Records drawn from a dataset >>
┄┄┄┄┄┄

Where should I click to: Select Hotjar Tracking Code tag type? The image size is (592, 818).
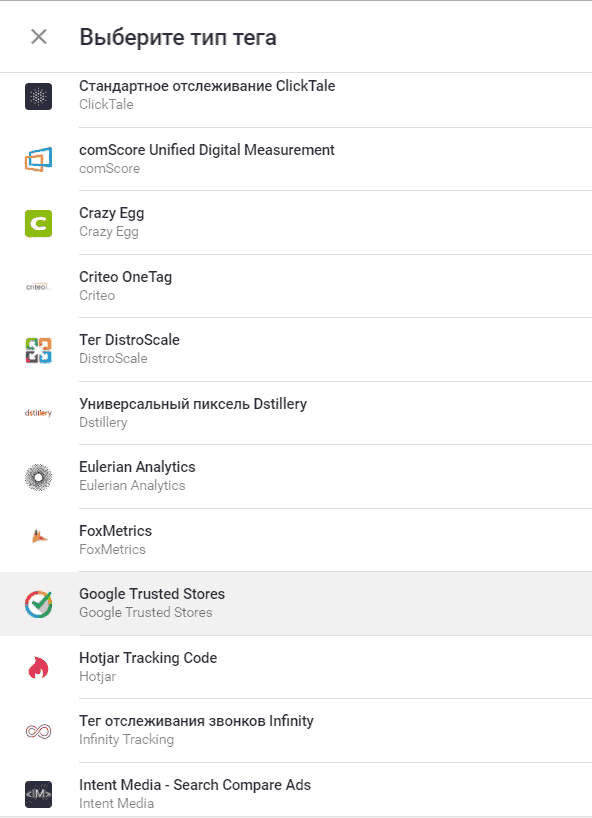coord(296,667)
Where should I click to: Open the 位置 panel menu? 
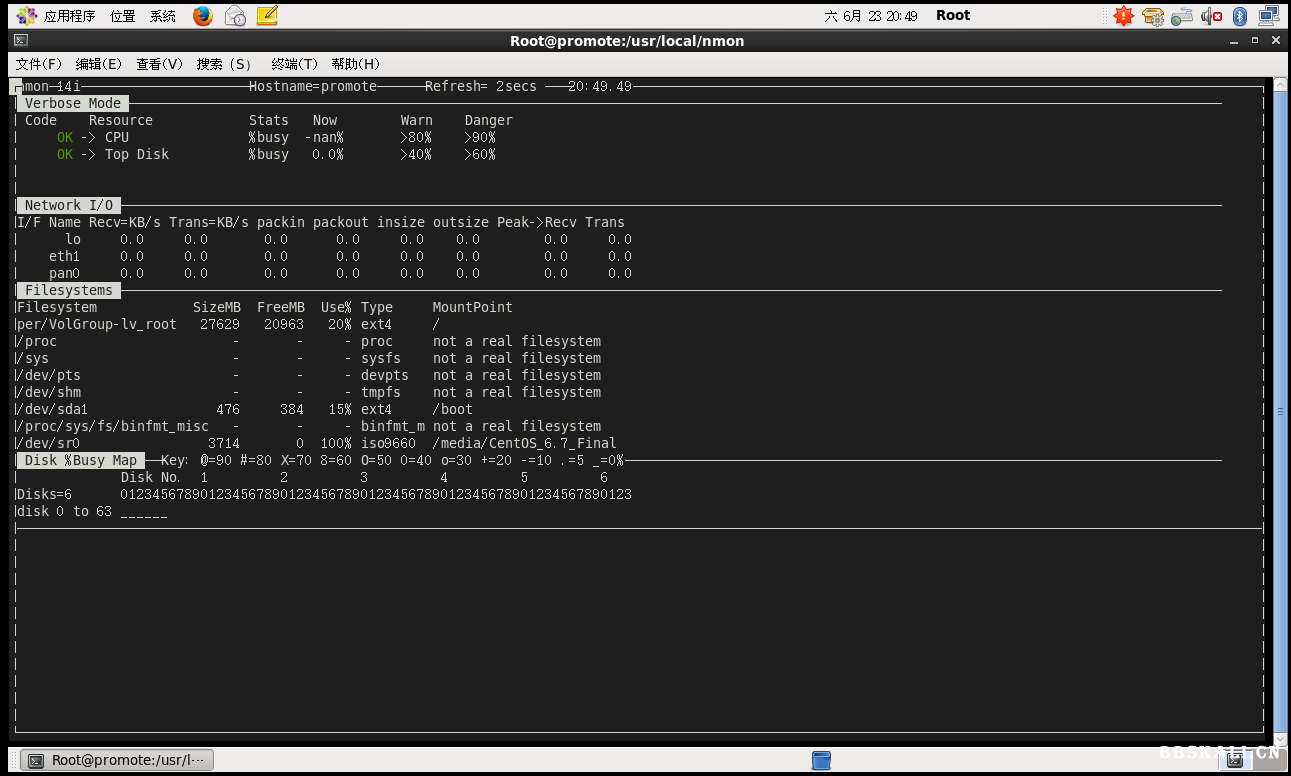[121, 15]
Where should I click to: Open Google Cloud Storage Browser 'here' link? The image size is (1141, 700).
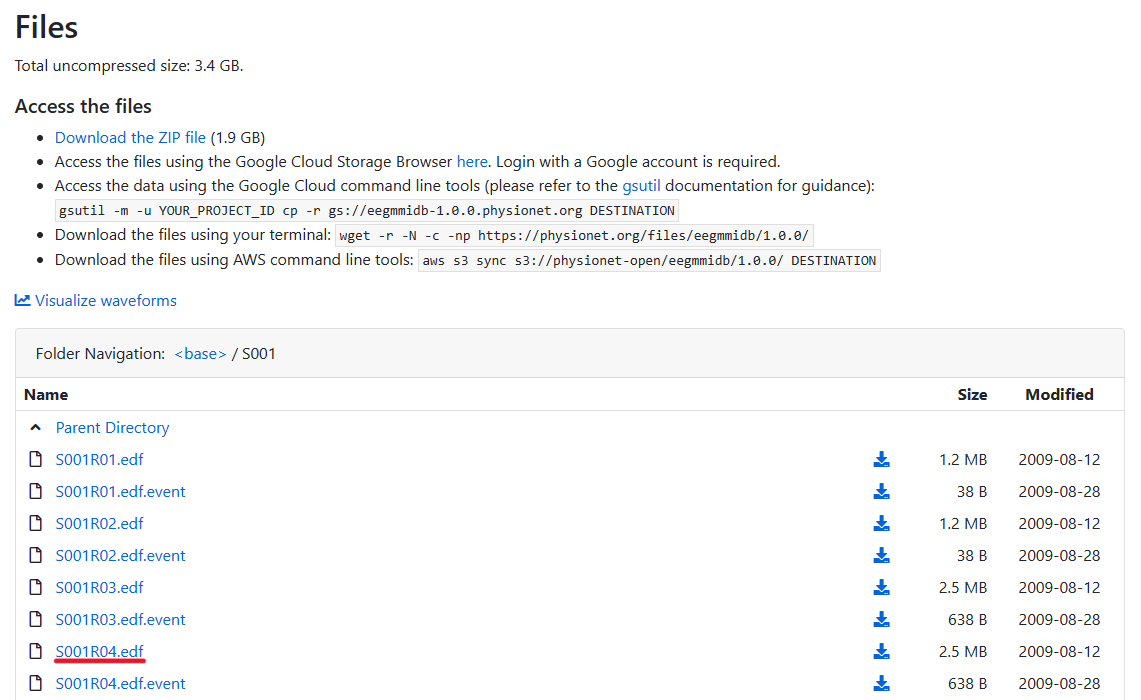tap(472, 162)
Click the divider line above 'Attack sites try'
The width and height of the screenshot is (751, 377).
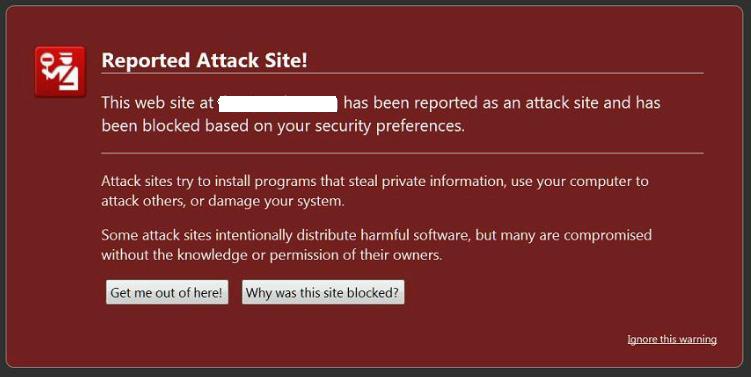402,153
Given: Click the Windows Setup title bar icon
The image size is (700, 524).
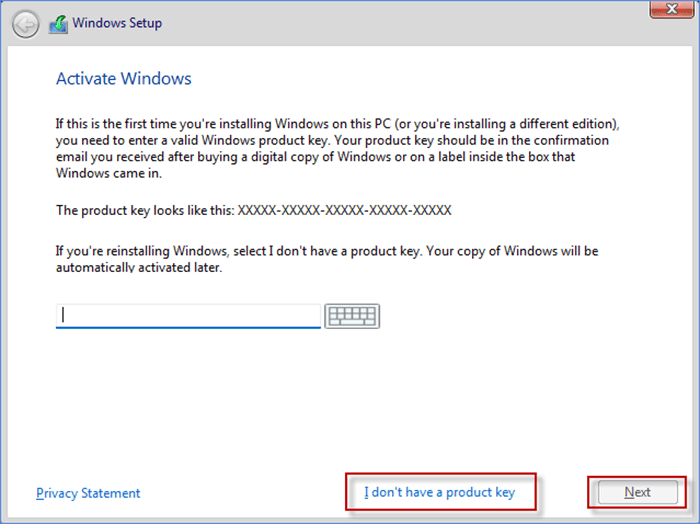Looking at the screenshot, I should 59,23.
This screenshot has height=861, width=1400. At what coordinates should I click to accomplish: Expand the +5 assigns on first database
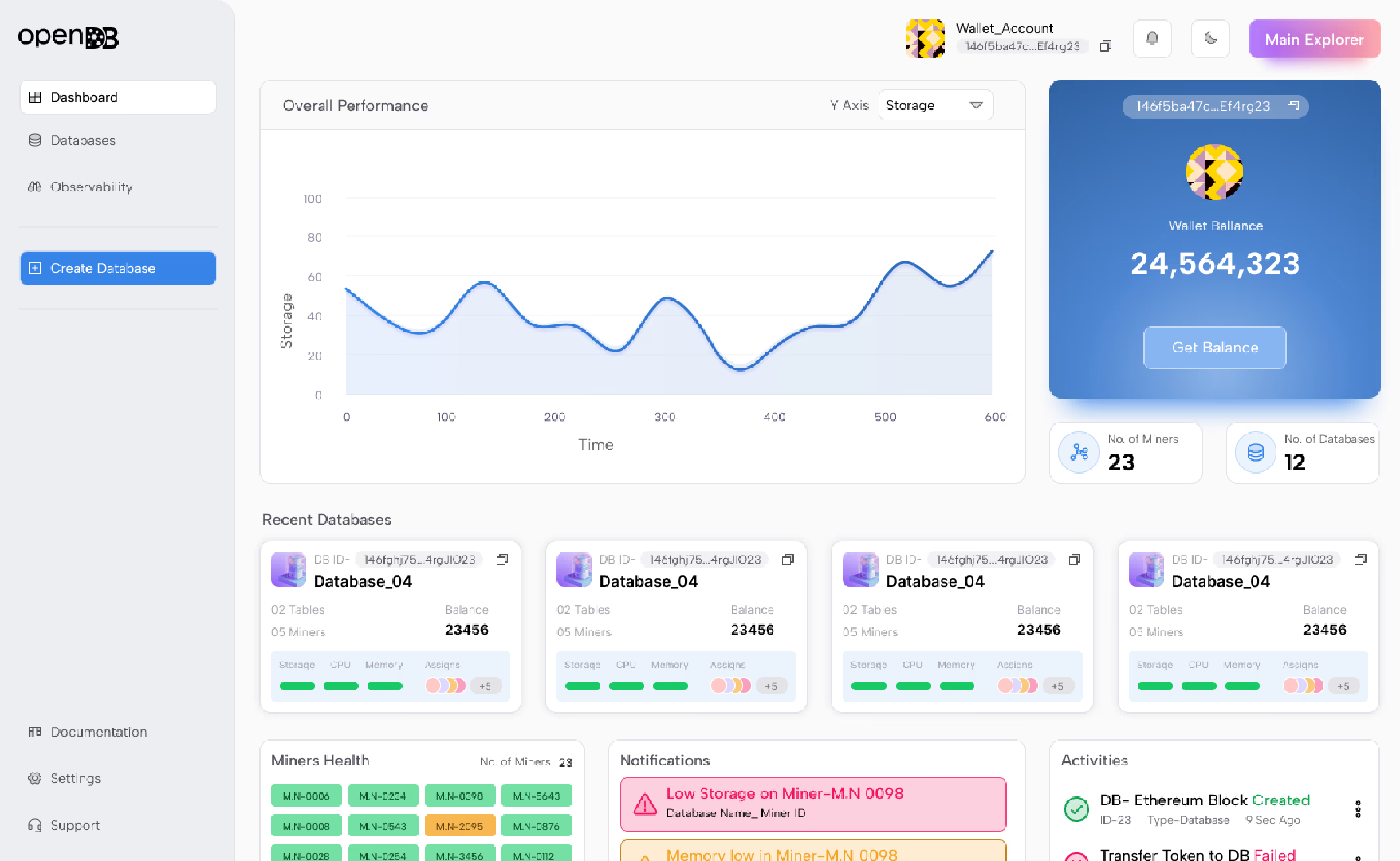[x=486, y=686]
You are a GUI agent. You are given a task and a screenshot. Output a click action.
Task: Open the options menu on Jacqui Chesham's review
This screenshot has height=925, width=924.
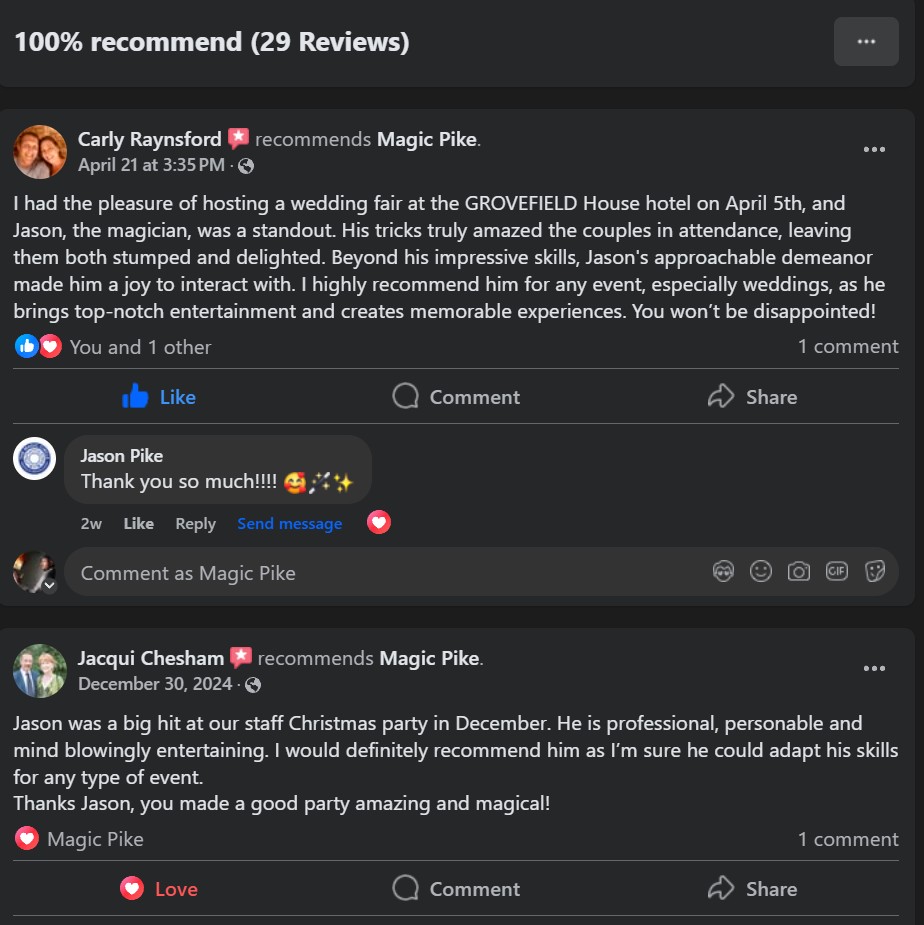click(x=874, y=669)
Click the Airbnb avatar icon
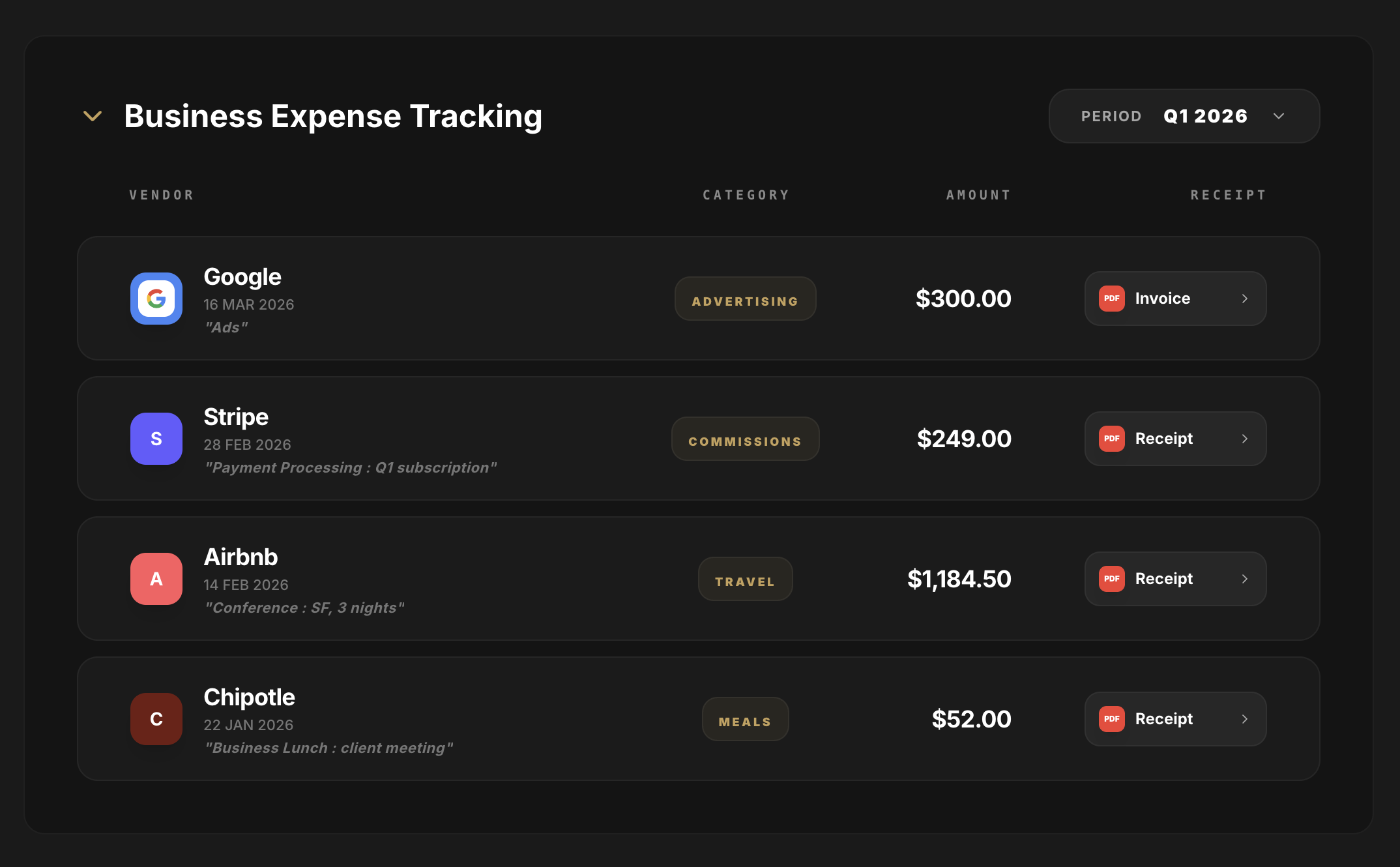Screen dimensions: 1400x867 pyautogui.click(x=156, y=579)
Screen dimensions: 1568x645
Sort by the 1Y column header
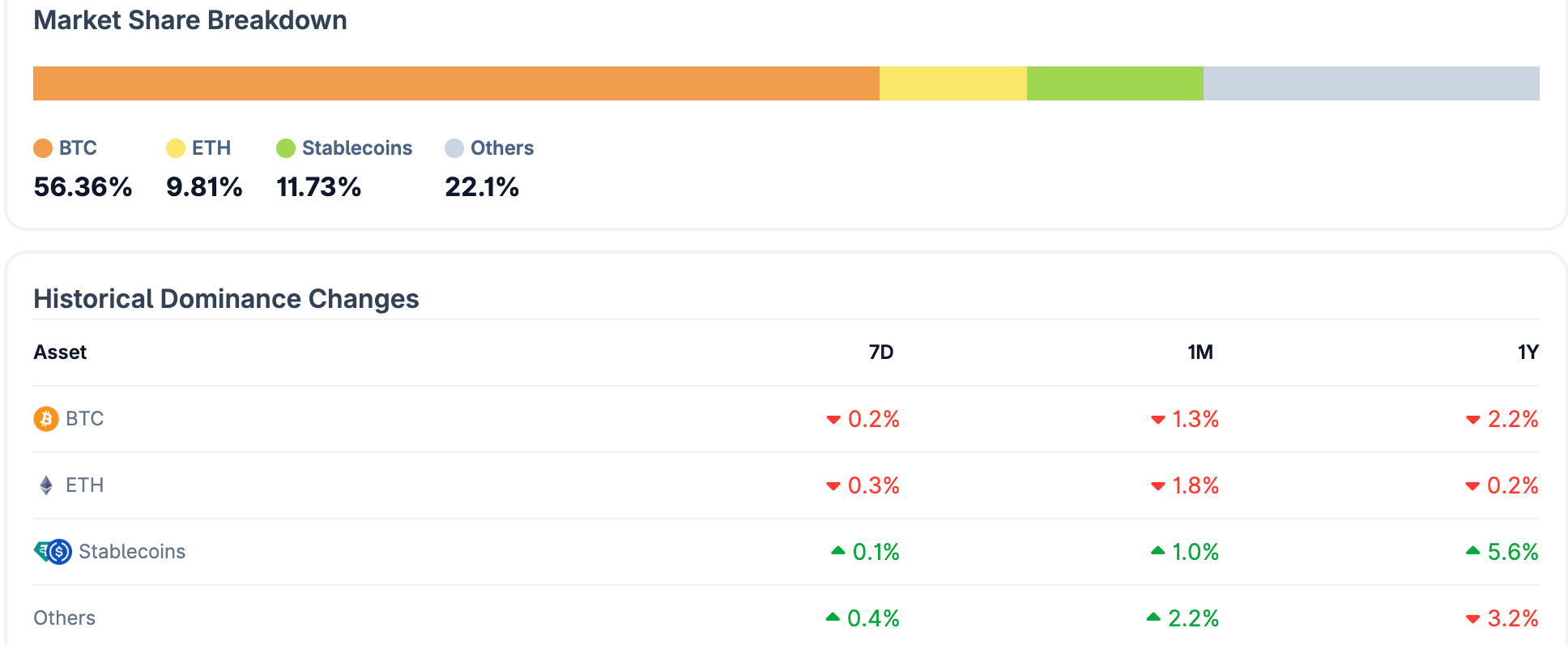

┄┄┄┄┄┄

AIM OF THE EXERCISE >> Every last line above must be reproduced as written, and no pictures belong in the copy.

ANSWER FOR THE TASK >>
Where should I click to: Select Hotjar Tracking Code tag type? The image size is (592, 818).
coord(296,667)
Where should I click to: Open the 位置 panel menu? 
[121, 15]
Where should I click to: Open Google Cloud Storage Browser 'here' link? The image size is (1141, 700).
tap(472, 162)
Click the divider line above 'Attack sites try'
The width and height of the screenshot is (751, 377).
402,153
Given: Click the Windows Setup title bar icon
The image size is (700, 524).
Looking at the screenshot, I should 59,23.
This screenshot has height=861, width=1400. At what coordinates should I click to accomplish: Expand the +5 assigns on first database
[x=486, y=686]
You are a GUI agent. You are given a task and a screenshot. Output a click action.
Task: Open the options menu on Jacqui Chesham's review
This screenshot has height=925, width=924.
click(x=874, y=669)
Click the Airbnb avatar icon
Screen dimensions: 1400x867 pyautogui.click(x=156, y=579)
Screen dimensions: 1568x645
Sort by the 1Y column header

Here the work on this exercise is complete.